Fragmento citado
# # # # #

La fiebre del oro comenzó a mediados del siglo XIX en California y Suráfrica. La del ‘oro
negro' se inició en 1859 cuando se perforó el primer pozo en Pennsylvania. Aunque para finales
del siglo XIX la economía mundial aún giraba alrededor de Inglaterra y Francia, Estados
Unidos, por medio de su política de expansión extraterritorial y de la dominación del principal
recurso energético de la industria moderna, el petróleo, se preparaba para la hegemonía
mundial.

# # # # #

Extracto de datos
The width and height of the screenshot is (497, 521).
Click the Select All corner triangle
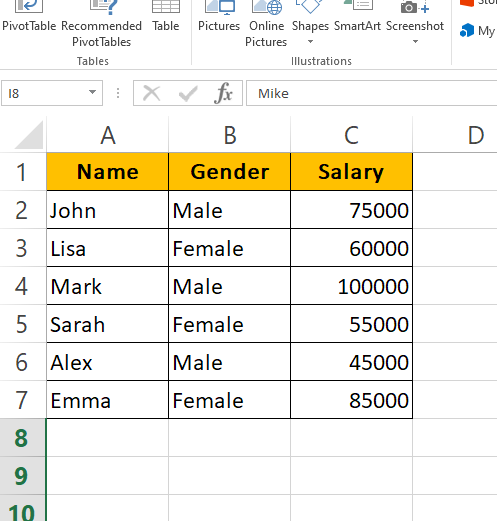tap(29, 135)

# # # # #

Ejercicios
a. Según el fragmento sobre el oro y el petróleo, ¿en qué año se inició la fiebre del "oro negro"?
b. Continúa el fragmento sobre el oro y el petróleo a partir de su última oración.
Las líneas son material aparte, sin relación con el fragmento sobre el oro y el petróleo.

Problemas resueltos
a. En 1859, cuando se perforó el primer pozo en Pennsylvania.

b.
El compañero Álvaro Concha, secretario regional del MOIR en Norte de Santander, escribió
recientemente un pequeño libro titulado La Concesión Barco: síntesis histórica de la explotación
petrolífera del Catatumbo, que hemos querido resumir en este número de Tribuna Roja, por dos
razones principales. En primer lugar, porque se trata de la denuncia de uno de los atropellos más
aberrantes que han infligido al país los monopolios norteamericanos y, en segundo lugar, porque
Virgilio Barco Vargas, el personaje que tal vez sacó mayor provecho de esta entrega de nuestros
recursos naturales, fue presentado hace poco al pueblo colombiano como un paradigma de
honestidad, pulcritud y decencia administrativa. El ex candidato llerista del Partido Liberal,
según los patrocinadores de su campaña, era el hombre indicado para regenerar las costumbres
políticas de la nación, acabar con el tráfico de prebendas e iniciar una nueva era de progreso y
“soluciones efectivas”.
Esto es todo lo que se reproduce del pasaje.